-------- Records for processing

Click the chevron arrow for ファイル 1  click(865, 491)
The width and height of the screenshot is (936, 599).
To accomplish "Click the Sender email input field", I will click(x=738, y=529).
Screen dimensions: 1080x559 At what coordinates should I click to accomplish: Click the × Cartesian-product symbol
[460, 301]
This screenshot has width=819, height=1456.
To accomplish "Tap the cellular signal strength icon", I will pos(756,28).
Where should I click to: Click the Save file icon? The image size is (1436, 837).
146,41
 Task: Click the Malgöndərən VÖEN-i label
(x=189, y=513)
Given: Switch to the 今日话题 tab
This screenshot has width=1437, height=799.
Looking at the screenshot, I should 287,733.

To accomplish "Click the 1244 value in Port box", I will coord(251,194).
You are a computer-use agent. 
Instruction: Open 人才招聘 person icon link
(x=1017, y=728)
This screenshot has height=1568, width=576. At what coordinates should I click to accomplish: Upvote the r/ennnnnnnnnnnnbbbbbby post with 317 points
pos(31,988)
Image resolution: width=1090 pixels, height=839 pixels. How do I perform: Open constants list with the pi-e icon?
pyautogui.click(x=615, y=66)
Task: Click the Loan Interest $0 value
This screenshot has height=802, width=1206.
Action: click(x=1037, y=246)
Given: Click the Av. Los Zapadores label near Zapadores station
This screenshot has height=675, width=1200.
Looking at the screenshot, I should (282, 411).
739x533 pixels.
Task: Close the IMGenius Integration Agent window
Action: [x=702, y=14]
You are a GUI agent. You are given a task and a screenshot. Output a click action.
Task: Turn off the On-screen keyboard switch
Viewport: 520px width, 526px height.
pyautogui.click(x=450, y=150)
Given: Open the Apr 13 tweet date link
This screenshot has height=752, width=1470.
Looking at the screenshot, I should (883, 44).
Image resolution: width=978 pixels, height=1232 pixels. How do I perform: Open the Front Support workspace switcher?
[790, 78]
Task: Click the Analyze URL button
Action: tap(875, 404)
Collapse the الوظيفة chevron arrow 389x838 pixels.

----------------

--- Exercise instructions ---
Every line above should be printed again exactly as it stands.

--- Answer to this problem ---
Click the chevron arrow for ファイル 1  click(865, 491)
The width and height of the screenshot is (936, 599).
To accomplish "Click the Sender email input field", I will click(x=738, y=529).
Screen dimensions: 1080x559 At what coordinates should I click to accomplish: Click the × Cartesian-product symbol
[460, 301]
This screenshot has width=819, height=1456.
To accomplish "Tap the cellular signal strength icon", I will pos(756,28).
Where should I click to: Click the Save file icon? The image size is (1436, 837).
146,41
 Task: Click the Malgöndərən VÖEN-i label
(x=189, y=513)
Given: Switch to the 今日话题 tab
This screenshot has width=1437, height=799.
Looking at the screenshot, I should 287,733.

To accomplish "Click the 1244 value in Port box", I will coord(251,194).
You are a computer-use agent. 
Instruction: Open 人才招聘 person icon link
(x=1017, y=728)
This screenshot has height=1568, width=576. At what coordinates should I click to accomplish: Upvote the r/ennnnnnnnnnnnbbbbbby post with 317 points
pos(31,988)
Image resolution: width=1090 pixels, height=839 pixels. How do I perform: Open constants list with the pi-e icon?
pyautogui.click(x=615, y=66)
Task: Click the Loan Interest $0 value
This screenshot has height=802, width=1206.
Action: click(x=1037, y=246)
Given: Click the Av. Los Zapadores label near Zapadores station
This screenshot has height=675, width=1200.
Looking at the screenshot, I should (282, 411).
739x533 pixels.
Task: Close the IMGenius Integration Agent window
Action: [x=702, y=14]
You are a GUI agent. You are given a task and a screenshot. Output a click action.
Task: Turn off the On-screen keyboard switch
Viewport: 520px width, 526px height.
pyautogui.click(x=450, y=150)
Given: Open the Apr 13 tweet date link
This screenshot has height=752, width=1470.
Looking at the screenshot, I should (883, 44).
Image resolution: width=978 pixels, height=1232 pixels. How do I perform: Open the Front Support workspace switcher?
[790, 78]
Task: Click the Analyze URL button
Action: tap(875, 404)
Collapse the الوظيفة chevron arrow 389x838 pixels.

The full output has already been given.